Interface element data
----------------------------------------

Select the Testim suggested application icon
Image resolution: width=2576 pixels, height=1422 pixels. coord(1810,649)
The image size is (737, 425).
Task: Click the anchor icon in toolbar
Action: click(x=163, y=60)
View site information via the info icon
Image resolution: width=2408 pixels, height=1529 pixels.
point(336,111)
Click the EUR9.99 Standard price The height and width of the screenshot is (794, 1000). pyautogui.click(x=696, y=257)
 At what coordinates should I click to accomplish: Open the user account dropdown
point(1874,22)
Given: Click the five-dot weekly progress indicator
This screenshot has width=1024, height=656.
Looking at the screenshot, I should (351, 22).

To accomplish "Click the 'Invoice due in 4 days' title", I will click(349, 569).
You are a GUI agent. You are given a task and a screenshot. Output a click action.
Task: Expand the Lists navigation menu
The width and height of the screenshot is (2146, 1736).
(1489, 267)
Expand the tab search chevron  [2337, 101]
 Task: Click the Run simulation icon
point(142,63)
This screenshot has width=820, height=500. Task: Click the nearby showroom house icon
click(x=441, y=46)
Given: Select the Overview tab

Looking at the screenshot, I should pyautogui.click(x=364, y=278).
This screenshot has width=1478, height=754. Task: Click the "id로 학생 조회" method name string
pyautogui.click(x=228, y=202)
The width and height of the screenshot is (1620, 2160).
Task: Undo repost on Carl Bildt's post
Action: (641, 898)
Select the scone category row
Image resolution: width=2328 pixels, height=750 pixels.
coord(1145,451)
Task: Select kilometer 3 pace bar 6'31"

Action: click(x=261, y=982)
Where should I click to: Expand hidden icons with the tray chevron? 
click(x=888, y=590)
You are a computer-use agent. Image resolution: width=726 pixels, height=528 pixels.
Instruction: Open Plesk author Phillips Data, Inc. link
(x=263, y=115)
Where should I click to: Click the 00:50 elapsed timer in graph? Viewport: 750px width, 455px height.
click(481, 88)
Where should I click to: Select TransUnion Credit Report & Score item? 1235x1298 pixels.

----------------------------------------

• **JOB**: Could you reproduce all of the data above, line for line and word for word?

• **FULL ANSWER**:
Select the Testim suggested application icon
Image resolution: width=2576 pixels, height=1422 pixels. coord(1810,649)
The image size is (737, 425).
Task: Click the anchor icon in toolbar
Action: click(x=163, y=60)
View site information via the info icon
Image resolution: width=2408 pixels, height=1529 pixels.
point(336,111)
Click the EUR9.99 Standard price The height and width of the screenshot is (794, 1000). pyautogui.click(x=696, y=257)
 At what coordinates should I click to accomplish: Open the user account dropdown
point(1874,22)
Given: Click the five-dot weekly progress indicator
This screenshot has width=1024, height=656.
Looking at the screenshot, I should (351, 22).

To accomplish "Click the 'Invoice due in 4 days' title", I will click(349, 569).
You are a GUI agent. You are given a task and a screenshot. Output a click action.
Task: Expand the Lists navigation menu
The width and height of the screenshot is (2146, 1736).
(1489, 267)
Expand the tab search chevron  [2337, 101]
 Task: Click the Run simulation icon
point(142,63)
This screenshot has width=820, height=500. Task: Click the nearby showroom house icon
click(x=441, y=46)
Given: Select the Overview tab

Looking at the screenshot, I should pyautogui.click(x=364, y=278).
This screenshot has width=1478, height=754. Task: Click the "id로 학생 조회" method name string
pyautogui.click(x=228, y=202)
The width and height of the screenshot is (1620, 2160).
Task: Undo repost on Carl Bildt's post
Action: (641, 898)
Select the scone category row
Image resolution: width=2328 pixels, height=750 pixels.
coord(1145,451)
Task: Select kilometer 3 pace bar 6'31"

Action: click(x=261, y=982)
Where should I click to: Expand hidden icons with the tray chevron? 
click(x=888, y=590)
You are a computer-use agent. Image resolution: width=726 pixels, height=528 pixels.
Instruction: Open Plesk author Phillips Data, Inc. link
(x=263, y=115)
Where should I click to: Click the 00:50 elapsed timer in graph? Viewport: 750px width, 455px height.
click(481, 88)
Where should I click to: Select TransUnion Credit Report & Score item? 1235x1298 pixels.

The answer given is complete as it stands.